=== Instructions for the task ===
Identify, in the records below, every line where the string "formatting" appears, and copy each such line.

=== Entries taken from a collection ===

━━━━━━━━

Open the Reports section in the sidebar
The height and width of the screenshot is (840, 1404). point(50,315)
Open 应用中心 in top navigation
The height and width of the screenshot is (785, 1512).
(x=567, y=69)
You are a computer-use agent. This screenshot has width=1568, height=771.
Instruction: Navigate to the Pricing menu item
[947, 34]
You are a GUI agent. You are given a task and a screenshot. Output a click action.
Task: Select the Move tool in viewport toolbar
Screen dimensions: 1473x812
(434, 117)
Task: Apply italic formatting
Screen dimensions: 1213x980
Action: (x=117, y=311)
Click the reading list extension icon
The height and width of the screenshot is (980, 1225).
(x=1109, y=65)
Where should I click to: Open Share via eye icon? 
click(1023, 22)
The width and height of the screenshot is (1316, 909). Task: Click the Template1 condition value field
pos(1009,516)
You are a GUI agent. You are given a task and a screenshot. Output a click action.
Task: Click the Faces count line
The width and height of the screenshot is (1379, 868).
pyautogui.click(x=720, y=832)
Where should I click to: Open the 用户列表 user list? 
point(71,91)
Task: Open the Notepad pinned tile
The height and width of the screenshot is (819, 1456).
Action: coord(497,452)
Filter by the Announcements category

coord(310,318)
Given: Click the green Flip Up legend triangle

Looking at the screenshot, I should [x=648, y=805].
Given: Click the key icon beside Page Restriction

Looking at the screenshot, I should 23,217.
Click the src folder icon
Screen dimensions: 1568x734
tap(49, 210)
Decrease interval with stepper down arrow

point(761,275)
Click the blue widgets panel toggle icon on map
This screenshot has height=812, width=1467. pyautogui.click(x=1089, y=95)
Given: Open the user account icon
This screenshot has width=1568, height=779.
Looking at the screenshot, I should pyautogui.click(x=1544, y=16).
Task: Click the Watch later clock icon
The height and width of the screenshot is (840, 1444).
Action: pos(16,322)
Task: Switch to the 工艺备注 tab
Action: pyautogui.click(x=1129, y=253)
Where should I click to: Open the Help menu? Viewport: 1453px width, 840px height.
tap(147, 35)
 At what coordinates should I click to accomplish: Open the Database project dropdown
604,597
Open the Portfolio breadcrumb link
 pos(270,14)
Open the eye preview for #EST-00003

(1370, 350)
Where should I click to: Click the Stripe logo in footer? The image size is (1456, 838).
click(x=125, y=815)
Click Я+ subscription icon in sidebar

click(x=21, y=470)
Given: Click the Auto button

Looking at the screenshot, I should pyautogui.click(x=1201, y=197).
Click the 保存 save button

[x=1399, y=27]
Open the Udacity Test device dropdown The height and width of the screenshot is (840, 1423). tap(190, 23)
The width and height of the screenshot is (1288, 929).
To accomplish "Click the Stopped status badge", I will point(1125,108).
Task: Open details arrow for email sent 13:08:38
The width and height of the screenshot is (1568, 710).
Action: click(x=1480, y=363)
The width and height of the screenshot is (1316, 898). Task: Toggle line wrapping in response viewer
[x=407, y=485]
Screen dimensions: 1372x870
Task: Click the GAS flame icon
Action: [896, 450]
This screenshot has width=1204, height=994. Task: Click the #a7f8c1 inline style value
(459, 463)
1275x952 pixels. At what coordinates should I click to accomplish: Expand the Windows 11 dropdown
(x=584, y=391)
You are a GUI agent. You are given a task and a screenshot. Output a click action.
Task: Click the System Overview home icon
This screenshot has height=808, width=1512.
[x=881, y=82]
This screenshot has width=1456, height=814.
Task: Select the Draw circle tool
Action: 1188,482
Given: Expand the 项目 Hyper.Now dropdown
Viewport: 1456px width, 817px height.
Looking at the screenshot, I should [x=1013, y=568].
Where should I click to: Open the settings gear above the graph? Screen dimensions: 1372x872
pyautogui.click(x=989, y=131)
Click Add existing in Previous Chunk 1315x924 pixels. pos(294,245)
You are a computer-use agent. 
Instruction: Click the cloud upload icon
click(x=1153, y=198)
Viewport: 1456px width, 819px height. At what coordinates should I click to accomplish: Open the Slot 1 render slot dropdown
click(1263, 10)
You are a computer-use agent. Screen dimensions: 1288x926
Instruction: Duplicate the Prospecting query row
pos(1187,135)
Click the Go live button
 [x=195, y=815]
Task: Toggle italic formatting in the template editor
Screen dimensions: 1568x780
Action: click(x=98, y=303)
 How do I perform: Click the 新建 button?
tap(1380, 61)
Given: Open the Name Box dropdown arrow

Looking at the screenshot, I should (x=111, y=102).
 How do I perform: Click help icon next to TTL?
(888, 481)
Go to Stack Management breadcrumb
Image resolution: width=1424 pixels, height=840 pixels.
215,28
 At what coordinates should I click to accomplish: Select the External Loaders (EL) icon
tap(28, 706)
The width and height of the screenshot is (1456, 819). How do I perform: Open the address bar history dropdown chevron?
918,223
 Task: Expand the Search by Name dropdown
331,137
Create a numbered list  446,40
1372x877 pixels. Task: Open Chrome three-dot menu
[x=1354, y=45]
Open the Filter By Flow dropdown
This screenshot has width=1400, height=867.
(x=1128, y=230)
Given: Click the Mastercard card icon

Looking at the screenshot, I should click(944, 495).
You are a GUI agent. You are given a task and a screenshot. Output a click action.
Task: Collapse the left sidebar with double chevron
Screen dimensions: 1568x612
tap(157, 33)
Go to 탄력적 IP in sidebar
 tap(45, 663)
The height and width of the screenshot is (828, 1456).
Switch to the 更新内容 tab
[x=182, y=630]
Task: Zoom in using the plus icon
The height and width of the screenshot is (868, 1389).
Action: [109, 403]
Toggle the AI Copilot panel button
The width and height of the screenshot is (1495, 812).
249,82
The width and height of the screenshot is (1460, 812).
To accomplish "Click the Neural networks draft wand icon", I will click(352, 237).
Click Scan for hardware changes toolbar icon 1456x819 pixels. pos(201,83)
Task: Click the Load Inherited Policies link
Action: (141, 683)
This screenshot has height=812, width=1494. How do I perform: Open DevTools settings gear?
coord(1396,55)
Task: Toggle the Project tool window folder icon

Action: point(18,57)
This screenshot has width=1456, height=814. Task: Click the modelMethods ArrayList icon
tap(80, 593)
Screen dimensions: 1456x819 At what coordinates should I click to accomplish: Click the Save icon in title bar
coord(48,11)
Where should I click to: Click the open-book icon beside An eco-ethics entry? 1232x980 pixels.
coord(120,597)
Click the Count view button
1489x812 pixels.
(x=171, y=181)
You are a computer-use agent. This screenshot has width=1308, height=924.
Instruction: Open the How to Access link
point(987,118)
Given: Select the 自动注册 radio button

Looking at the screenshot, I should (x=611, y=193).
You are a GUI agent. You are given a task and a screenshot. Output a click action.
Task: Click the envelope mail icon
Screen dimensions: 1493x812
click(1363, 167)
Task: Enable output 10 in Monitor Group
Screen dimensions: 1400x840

━━━━━━━━

=== Reply to the exercise ===
Task: Apply italic formatting
Task: Toggle italic formatting in the template editor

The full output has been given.